On Fri, Oct 5, 2012 at 1:14 PM, Tomasz Finc tfinc@wikimedia.org wrote:
On Fri, Oct 5, 2012 at 12:32 PM, Steven Walling swalling@wikimedia.org wrote:
I don't know how they do that, but would be willing to consider it, contingent on input from Chris Steipp and Ryan Lane.
My knowledge of this is circa 2009-2011 when I designed and implemented it with Arthur so i'm cc'ing Katie to correct anything that I get wrong. The extension has an internal engine that combines rule sets with a weighted threshold over *when* a user should see the captcha. The system is able to keep track of how many people are seeing captchas and it was/is actively monitored to correct any issues that cause it to go up. In a lot ways think of it in a similar vain as Abuse filter.

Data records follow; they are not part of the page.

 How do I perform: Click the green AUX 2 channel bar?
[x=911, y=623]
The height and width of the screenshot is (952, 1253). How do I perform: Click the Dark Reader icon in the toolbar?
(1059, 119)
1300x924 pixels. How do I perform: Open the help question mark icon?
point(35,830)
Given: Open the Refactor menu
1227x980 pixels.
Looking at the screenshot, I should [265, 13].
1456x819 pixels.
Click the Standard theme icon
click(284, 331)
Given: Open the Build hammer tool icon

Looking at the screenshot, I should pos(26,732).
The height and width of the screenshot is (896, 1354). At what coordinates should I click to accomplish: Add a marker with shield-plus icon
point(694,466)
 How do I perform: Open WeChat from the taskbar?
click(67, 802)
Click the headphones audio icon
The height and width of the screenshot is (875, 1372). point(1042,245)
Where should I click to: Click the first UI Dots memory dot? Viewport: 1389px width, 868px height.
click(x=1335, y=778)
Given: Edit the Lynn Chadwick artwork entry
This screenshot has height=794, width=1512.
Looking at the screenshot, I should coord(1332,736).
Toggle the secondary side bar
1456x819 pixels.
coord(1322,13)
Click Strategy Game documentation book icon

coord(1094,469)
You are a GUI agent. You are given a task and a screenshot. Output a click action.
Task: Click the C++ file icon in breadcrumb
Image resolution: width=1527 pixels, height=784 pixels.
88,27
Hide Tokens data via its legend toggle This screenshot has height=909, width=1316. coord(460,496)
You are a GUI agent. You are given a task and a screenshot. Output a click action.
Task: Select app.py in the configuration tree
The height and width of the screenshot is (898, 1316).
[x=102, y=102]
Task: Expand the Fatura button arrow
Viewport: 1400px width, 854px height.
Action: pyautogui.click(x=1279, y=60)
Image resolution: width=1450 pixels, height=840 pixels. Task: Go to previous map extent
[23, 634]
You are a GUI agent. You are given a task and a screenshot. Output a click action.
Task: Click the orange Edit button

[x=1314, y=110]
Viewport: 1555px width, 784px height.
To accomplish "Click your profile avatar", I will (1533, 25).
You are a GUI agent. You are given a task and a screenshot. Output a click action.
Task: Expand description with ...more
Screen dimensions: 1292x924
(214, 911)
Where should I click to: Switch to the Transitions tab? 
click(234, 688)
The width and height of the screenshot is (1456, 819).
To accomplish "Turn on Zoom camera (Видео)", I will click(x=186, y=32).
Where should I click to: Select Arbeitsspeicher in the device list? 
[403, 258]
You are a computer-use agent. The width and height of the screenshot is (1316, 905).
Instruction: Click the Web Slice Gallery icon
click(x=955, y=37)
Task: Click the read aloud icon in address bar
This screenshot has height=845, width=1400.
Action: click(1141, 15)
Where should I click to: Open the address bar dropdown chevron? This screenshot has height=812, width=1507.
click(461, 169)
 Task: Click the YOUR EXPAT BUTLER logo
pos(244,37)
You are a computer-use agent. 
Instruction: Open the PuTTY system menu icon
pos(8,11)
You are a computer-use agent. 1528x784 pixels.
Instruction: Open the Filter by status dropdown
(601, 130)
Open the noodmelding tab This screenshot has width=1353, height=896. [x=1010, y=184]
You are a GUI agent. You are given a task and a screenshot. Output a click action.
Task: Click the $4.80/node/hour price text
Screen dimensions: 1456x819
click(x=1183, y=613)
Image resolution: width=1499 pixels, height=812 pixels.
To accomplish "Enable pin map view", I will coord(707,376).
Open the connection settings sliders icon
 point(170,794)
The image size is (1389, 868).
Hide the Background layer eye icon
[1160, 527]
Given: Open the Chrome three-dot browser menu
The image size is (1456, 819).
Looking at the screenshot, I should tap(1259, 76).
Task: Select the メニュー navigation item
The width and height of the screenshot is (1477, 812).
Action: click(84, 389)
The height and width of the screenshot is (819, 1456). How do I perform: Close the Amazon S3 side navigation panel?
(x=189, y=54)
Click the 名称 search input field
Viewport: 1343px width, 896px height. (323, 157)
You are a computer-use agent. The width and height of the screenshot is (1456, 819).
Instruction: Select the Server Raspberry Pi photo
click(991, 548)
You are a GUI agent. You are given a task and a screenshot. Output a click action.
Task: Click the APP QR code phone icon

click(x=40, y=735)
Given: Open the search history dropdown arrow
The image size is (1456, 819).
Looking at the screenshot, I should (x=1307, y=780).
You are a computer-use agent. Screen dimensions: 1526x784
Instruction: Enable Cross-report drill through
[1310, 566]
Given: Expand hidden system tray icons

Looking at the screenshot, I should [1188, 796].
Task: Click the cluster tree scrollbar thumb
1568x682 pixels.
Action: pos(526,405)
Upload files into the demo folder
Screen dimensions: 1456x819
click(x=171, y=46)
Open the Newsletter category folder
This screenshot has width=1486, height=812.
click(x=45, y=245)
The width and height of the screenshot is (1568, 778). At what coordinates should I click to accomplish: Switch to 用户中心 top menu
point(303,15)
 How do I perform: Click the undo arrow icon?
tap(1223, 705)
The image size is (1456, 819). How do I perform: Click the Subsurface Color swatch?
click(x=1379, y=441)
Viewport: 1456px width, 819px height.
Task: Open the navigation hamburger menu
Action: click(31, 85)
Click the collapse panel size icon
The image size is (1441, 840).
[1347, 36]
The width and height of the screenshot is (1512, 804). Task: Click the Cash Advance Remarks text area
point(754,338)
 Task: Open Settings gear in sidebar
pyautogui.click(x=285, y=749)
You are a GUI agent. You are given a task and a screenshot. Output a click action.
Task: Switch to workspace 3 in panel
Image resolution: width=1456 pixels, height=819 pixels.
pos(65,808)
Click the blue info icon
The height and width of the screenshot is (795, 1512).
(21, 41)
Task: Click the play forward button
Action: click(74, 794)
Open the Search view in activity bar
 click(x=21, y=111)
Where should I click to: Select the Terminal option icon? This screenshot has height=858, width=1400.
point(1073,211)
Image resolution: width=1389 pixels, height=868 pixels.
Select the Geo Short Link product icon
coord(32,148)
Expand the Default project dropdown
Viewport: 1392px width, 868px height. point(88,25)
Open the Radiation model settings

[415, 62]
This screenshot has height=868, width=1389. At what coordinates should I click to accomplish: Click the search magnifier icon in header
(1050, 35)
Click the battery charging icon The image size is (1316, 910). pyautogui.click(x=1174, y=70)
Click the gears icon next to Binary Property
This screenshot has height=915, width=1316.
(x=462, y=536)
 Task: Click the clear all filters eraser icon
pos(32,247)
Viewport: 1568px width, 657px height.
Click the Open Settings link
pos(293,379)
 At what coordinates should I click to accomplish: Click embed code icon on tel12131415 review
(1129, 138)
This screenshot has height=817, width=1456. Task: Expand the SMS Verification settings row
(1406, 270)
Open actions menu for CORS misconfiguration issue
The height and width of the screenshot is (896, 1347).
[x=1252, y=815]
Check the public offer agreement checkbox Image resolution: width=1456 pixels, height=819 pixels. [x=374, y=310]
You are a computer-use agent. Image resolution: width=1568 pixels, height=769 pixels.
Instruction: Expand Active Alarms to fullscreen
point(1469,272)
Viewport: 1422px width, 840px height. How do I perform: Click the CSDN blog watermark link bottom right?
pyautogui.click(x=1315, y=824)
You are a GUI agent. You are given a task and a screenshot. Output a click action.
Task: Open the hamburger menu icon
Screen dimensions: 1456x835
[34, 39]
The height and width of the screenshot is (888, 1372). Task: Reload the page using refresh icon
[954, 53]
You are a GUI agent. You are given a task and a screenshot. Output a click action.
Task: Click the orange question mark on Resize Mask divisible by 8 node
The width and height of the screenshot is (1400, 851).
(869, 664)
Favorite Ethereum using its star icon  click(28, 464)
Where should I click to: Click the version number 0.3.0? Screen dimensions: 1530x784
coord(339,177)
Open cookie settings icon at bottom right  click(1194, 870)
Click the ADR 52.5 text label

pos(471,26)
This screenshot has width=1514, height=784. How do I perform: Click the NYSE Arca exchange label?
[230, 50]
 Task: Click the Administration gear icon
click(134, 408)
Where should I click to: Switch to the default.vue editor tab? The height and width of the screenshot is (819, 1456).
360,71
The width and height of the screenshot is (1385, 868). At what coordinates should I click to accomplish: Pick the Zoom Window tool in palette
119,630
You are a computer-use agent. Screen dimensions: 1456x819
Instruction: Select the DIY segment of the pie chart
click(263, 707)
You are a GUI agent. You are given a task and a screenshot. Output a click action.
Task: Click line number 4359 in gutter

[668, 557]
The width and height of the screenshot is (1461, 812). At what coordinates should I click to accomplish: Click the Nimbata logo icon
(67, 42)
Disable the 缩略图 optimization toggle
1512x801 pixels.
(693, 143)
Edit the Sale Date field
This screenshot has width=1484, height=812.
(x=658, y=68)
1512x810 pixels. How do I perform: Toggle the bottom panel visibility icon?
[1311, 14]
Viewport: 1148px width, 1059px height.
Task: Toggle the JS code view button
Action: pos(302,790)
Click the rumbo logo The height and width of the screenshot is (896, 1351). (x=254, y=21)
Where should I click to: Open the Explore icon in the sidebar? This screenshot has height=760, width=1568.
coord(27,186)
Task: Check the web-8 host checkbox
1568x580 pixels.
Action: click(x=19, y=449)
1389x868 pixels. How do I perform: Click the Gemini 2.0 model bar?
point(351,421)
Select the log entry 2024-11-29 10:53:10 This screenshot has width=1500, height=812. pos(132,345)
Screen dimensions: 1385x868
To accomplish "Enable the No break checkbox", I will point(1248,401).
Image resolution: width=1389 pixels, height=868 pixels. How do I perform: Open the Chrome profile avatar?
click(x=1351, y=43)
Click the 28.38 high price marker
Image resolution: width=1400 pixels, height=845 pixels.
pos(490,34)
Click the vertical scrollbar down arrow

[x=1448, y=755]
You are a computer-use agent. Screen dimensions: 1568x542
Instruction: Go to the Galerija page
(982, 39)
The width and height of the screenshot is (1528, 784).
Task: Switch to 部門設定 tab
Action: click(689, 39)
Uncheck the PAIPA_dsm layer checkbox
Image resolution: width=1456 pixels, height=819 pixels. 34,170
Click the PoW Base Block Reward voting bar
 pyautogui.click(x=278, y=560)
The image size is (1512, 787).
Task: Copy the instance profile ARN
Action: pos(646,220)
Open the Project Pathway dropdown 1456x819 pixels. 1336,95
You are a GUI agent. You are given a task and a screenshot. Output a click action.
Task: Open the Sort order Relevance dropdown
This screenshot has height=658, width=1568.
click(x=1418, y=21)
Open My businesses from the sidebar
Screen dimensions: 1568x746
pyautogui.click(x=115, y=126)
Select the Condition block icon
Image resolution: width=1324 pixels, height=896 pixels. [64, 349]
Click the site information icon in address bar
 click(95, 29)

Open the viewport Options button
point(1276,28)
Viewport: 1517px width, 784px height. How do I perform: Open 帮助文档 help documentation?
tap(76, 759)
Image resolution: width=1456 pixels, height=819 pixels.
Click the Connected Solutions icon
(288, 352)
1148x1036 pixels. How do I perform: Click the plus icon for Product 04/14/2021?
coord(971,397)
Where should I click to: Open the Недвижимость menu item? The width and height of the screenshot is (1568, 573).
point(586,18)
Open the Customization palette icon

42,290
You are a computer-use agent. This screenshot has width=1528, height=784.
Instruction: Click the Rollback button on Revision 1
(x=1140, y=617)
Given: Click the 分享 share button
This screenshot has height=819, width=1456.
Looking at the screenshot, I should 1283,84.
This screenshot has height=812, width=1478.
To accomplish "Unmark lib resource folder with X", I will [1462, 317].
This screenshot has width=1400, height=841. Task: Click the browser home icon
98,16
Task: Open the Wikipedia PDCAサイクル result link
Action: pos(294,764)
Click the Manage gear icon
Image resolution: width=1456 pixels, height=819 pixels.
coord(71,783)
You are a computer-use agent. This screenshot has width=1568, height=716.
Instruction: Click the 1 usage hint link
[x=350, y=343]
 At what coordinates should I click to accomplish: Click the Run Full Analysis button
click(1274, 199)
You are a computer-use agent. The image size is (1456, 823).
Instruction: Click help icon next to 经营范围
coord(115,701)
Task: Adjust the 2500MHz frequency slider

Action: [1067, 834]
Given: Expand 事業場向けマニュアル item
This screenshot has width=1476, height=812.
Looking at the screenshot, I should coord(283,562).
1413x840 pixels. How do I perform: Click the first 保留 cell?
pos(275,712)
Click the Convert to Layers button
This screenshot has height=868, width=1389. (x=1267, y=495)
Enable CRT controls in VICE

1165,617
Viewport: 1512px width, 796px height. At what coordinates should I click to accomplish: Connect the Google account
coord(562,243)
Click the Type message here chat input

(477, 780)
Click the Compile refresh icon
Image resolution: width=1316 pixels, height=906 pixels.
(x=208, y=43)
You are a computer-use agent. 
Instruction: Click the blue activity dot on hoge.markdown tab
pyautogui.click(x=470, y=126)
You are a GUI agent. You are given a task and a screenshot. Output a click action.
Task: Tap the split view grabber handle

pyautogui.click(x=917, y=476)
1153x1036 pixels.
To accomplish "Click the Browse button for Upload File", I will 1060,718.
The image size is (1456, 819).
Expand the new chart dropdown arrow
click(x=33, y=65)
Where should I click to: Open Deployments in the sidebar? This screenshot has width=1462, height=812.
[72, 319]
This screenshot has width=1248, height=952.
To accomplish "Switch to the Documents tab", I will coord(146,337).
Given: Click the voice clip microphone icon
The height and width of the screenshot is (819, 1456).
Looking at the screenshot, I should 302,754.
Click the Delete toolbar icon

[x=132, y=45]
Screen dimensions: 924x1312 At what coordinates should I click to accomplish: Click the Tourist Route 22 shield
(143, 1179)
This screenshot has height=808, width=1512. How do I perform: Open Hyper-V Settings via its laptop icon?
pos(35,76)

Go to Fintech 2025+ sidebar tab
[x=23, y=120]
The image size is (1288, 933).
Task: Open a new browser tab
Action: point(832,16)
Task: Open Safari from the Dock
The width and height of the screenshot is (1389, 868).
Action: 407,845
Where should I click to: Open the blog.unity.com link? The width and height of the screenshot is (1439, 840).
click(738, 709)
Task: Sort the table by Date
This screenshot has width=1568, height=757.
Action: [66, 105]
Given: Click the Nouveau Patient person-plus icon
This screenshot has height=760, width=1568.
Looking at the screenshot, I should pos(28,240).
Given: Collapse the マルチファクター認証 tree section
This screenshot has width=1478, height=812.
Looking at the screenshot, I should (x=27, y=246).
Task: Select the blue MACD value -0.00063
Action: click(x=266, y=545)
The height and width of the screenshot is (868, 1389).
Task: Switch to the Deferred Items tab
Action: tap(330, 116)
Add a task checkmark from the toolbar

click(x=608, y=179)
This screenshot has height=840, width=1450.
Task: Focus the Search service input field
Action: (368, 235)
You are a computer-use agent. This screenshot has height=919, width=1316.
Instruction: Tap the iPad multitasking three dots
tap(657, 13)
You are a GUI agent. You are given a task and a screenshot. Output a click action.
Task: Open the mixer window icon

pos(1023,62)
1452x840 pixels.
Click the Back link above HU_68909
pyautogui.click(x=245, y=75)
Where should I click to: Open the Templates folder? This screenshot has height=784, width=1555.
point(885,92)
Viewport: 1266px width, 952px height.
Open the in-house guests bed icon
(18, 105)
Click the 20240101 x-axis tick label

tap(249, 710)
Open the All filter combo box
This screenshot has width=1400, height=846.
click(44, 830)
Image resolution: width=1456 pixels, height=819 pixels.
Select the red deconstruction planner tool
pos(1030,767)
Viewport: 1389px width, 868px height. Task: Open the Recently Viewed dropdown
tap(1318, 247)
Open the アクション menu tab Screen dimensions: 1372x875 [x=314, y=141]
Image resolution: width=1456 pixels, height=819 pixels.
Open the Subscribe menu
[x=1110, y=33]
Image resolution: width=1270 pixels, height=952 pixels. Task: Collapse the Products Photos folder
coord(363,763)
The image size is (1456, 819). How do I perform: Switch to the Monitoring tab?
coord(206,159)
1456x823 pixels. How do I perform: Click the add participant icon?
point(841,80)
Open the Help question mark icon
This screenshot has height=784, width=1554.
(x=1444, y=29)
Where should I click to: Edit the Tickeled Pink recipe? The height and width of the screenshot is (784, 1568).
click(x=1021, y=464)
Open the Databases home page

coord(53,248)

That's pretty much accurate, although it would require some work to abstract out of the fundraising context. The system that I put in place for the 2010 fundraiser to help prevent fraudulent credit card transactions was a multi-layered and modular system that used a number of heuristic pieces to determine the likeliehood that an attempted transaction was fraudulent. We relied primarily on third party service offered by MaxMind called 'minfraud' that looked at various pieces of information submitted (like a user's IP address), and it would return a 'fraud score', which mapped to the likeliehood that the transaction was fraudulent. We played around with a few ideas to build on top of that likeliehood (eg IP address velocity - how many times is the same address attempting to make a transaction in a given timeframe).
The system allowed (maybe still allows?) for different actions to be taken depending on the resulting fraud score. For the 2010 fundraiser, we initially set it up so that a vast majority of transactions would never see any sort of 'challenge' (eg captcha). Then there was a second tier of fraud scores that would trigger a 'challenge' (we were using reCaptcha). The third tier was an outright rejection. Ultimately, we wound up entirely disabling captchas because a relatively small amount of users fell into the 'challenge' bucket who seemed to be fraudsters and there was a huge outcry over a) our use of reCaptcha b) use of a captcha system that was not particularly accessible outside of Western/latin character contexts c) a captcha system at all.
I suspect something similar could be implemented here. But I will warn you that cpatcha is a huge can of worms. At the time, I did a lot of research of captcha effectiveness and the only captcha solution that seemed remotely effective was reCaptcha (none of the existing captcha solutions packaged in MediaWiki extensions even came close to reCaptcha's effectiveness). We used it, but not without an awful lot of fuss (because it is not an open source solution). Beyond that though, there are many legitimate concerns around the effectiveness of captcha in general (even reCaptcha has reportedly been 'cracked') - google around for more info if you ever have trouble falling asleep or are just generally curious about it.